Solange Fotografen im Gerichtssaal waren – und Kameraleute, solange versteckte sich der heute 51-Jährige im hellgrauen Pullover hinter einem Aktenordner. Auf dessen Rücken hatte er demonstrativ ein „V“ gemacht – wie „Victory“, Sieg. Seit Donnerstag (25.1.) sitzt Ralf S. auf der Anklagebank des Düsseldorfer Landgerichts. Die Staatsanwaltschaft hat ihn wegen zwölffachen, versuchten Mordes angeklagt. Der Mann soll am 27. Juli 2000 am Düsseldorfer S-Bahnhof Wehrhahn eine Rohrbombe gezündet und zehn Menschen zum Teil schwer verletzt haben. Ein ungeborenes Baby wurde im Leib seiner Mutter getötet. S. bestritt zum Prozessauftakt, dass er der Täter ist.
Prozessbeobachter berichten, dass sich der Angeklagte lässig gab. Er kaute ein Kaugummi. Und fixierte Oberstaatsanwalt Ralf Herrenbrück, der die Anklage verlas. Danach hatte die Polizei den als rechtsradikal eingestuften Ex-Soldaten S. bereits kurz nach der verheerenden Explosion vom Wehrhahn unter Verdacht. S. betrieb damals einen Militaria-Handel, genau gegenüber vom Anschlagsort. Exakt um 15.03 Uhr an jenem 27. Juli 2000 zündete die Bombe, genau in dem Moment, als Sprachschüler jüdischen Glaubens aus Russland den S-Bahnhof nutzten.
Frendenhass als Tatmotiv
Das Motiv laut Anklage: Fremdenhass. Der Angeklagte habe „sein“ Viertel säubern wollen. Als Richter Rainer Drees den Angeklagten fragte, ob er die Tat begangen habe, verneinte der. S. sprach von Verdrehungen und böswilligen Unterstellungen.
Der Schilderung der Staatsanwaltschaft zufolge hat er sich selbst auf die Anklagebank gequasselt. Wegen einer nicht bezahlten Geldstrafe saß S. 2014 im Gefängnis und prahlte mit seiner Bomben-Tat. Ein Mithäftling sagte gegenüber der Polizei aus. Die Ermittlungen wurden erneut aufgenommen. Auch zwei einstige Entlastungszeuginnen widerriefen ihre ursprünglich gemachten Aussagen. Sie seien ursprünglich von S. eingeschüchtert worden, sagten sie.
Umgang mit Bomben
Der Anwalt des Angeklagten sagte gegenüber der ARD, sein Mandant habe nie eine Ausbildung als Bombenexperte bei der Bundeswehr erhalten – so wie ominös durch die Akten geistere. Die Anklage stützt sich auf den damaligen Bundeswehr-Vorgesetzten des Angeklagten. Dieser Vorgesetzte hat das Gegenteil zur Bombenausbildung ausgesagt.

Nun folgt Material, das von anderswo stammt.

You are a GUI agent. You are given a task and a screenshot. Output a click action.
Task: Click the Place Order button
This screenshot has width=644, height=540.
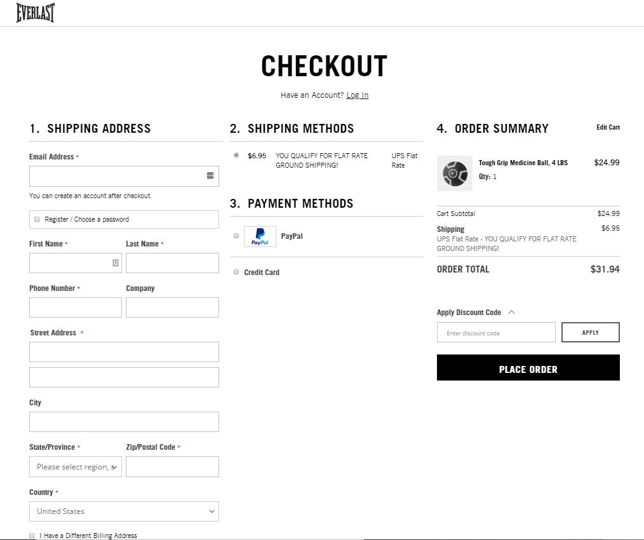click(528, 368)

Das Düsseldorfer Landgericht wird einen langen und mühevollen Indizienprozess führen müssen. Dazu sind vorerst 37 Verhandlungstage angesetzt, bis Mitte Juli dieses Jahres. Zum Auftakt protestierten Menschen vor dem Gerichtsgebäude gegen Antisemitismus. Fünf der damals verletzten Menschen sind Nebenkläger im Verfahren.

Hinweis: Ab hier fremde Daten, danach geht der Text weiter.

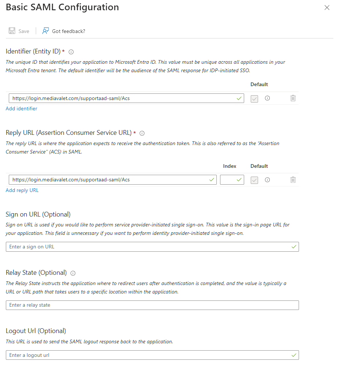
Task: Click the Save icon
Action: (x=13, y=31)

Welche Rolle spielte der NRW-Verfassungsschutz?
Unklar ist noch, ob die Verwicklung des NRW-Verfassungsschutzes in dem Verfahren eine Rolle spielen wird. André M., ein V-Mann des nordrhein-westfälischen Verfassungsschutzes mit dem Decknamen „Apollo“, hatte schon früh den Angeklagten Ralf S. in einer kriminalpolizeilichen Vernehmung als rechtsextrem bezeichnet. Das bestätigte 2017 der Ankläger Oberstaatsanwalt Ralf Herrenbrück gegenüber report-d. Vor rund 17 Jahren habe aber kein strafrechtlicher Ermittler von der geheimen Tätigkeit des André M. gewusst: „Erst viele Jahre später hat man uns offen gelegt, dass der V-Mann beim Verfassungsschutz war“, so sagte Herrenbrück.